▸ **Your goal**:
Update the listing from the line containing "Given: Select the Ecopetrol SA legend entry" through the line containing "pyautogui.click(x=1026, y=566)" by changing "MALE" to "FEMALE". Give back only those lines, with nothing else altered.

(Excerpt from a dataset)

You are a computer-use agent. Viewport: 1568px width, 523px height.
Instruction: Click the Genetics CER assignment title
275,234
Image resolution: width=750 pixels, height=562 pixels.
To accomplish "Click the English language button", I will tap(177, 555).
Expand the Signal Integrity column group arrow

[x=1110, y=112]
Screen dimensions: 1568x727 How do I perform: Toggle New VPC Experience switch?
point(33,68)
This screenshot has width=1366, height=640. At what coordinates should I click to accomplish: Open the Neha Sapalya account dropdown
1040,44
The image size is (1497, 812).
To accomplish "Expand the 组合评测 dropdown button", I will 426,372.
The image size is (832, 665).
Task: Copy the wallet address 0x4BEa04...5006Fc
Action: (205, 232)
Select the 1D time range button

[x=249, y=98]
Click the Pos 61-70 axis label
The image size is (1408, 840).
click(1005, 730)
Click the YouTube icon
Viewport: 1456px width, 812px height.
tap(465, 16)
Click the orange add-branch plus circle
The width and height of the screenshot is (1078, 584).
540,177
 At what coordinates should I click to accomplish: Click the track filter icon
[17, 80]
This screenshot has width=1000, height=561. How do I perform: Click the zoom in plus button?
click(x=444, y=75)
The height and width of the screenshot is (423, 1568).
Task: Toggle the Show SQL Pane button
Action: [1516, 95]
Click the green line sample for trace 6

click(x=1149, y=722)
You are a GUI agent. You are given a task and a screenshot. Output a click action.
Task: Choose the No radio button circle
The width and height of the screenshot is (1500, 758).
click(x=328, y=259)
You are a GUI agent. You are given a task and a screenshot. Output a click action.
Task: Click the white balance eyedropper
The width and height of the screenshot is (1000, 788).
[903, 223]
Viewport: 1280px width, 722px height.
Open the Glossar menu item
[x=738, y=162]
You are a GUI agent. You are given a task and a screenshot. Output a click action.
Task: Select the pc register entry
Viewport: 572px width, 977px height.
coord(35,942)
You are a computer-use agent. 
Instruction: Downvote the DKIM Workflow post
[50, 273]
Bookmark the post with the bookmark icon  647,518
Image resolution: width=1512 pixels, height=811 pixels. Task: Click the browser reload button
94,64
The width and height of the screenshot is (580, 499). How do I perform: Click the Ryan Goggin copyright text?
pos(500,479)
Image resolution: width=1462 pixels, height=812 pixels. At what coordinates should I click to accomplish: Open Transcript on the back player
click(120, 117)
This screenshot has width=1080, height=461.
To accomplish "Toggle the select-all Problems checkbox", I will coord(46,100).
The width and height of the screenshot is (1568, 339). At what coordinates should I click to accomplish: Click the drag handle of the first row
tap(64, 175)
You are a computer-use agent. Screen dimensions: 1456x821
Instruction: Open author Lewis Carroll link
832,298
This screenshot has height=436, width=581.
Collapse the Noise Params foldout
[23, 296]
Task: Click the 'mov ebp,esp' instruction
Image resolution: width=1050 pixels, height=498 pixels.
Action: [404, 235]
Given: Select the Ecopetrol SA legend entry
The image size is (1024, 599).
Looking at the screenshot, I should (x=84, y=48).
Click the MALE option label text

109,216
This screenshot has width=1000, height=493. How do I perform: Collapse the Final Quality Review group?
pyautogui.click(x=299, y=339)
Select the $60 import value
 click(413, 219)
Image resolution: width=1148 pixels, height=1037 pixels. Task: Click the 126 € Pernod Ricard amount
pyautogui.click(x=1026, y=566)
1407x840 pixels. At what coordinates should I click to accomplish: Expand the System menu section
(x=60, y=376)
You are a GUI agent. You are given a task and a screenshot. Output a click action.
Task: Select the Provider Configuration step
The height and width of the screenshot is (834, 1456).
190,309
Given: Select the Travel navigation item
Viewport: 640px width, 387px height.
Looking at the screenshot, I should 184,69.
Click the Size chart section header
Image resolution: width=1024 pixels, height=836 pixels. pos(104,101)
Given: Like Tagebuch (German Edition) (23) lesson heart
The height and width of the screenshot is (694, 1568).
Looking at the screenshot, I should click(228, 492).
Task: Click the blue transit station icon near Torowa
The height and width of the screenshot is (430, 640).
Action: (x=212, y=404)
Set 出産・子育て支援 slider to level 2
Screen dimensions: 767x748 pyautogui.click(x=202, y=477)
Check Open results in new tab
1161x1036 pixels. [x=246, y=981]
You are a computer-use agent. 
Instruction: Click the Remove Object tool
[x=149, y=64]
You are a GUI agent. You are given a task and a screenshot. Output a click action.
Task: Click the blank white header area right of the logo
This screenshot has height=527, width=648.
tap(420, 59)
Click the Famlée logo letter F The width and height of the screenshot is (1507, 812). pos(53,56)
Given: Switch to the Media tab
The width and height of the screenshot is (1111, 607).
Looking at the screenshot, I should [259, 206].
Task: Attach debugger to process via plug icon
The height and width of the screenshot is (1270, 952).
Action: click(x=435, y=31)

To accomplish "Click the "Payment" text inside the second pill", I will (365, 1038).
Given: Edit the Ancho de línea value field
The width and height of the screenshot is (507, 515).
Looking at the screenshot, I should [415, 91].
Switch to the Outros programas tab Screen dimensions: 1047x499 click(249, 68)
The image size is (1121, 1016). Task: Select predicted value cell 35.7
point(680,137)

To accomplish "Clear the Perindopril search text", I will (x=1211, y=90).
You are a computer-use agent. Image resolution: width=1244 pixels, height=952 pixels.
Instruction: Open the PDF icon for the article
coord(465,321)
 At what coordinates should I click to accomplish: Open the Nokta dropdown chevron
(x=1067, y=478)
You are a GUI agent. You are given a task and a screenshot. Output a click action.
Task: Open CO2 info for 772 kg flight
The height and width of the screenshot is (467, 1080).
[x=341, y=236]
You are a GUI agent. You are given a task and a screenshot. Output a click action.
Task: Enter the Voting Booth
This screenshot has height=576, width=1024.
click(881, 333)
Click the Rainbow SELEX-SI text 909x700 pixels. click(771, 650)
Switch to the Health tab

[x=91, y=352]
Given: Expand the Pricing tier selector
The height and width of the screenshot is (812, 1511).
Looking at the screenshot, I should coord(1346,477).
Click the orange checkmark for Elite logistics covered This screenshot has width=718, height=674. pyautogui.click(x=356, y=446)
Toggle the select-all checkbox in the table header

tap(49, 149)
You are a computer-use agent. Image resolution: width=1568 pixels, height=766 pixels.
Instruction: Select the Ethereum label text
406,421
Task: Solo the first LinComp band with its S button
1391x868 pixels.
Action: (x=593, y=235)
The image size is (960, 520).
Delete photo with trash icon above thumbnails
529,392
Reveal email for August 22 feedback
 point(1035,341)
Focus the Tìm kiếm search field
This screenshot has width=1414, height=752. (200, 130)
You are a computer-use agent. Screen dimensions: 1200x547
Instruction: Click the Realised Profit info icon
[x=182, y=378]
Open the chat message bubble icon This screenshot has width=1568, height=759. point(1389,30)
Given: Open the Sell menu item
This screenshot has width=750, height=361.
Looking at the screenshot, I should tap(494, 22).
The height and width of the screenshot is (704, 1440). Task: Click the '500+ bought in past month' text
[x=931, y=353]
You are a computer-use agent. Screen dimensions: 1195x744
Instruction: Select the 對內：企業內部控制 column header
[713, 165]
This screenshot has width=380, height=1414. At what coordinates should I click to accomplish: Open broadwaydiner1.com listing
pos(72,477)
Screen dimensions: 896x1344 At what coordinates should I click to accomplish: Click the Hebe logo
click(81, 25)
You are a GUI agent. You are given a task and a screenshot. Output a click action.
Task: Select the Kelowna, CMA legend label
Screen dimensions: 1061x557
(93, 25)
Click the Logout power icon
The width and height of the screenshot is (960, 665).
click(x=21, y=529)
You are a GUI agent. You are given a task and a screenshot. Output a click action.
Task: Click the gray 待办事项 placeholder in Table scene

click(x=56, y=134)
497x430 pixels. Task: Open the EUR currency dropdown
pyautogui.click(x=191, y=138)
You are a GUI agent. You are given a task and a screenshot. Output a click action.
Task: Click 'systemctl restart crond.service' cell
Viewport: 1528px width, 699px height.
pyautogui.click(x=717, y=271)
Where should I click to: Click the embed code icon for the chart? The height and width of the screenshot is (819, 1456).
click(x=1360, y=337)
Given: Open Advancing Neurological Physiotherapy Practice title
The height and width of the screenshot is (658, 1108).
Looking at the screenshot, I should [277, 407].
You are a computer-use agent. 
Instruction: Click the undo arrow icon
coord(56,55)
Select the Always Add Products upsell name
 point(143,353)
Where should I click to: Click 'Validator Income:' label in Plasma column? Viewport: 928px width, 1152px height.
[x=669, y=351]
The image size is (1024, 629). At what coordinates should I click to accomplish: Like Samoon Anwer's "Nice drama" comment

▸ **Output below**:
Given: Select the Ecopetrol SA legend entry
The image size is (1024, 599).
Looking at the screenshot, I should (x=84, y=48).
Click the FEMALE option label text

109,216
This screenshot has width=1000, height=493. How do I perform: Collapse the Final Quality Review group?
pyautogui.click(x=299, y=339)
Select the $60 import value
 click(413, 219)
Image resolution: width=1148 pixels, height=1037 pixels. Task: Click the 126 € Pernod Ricard amount
pyautogui.click(x=1026, y=566)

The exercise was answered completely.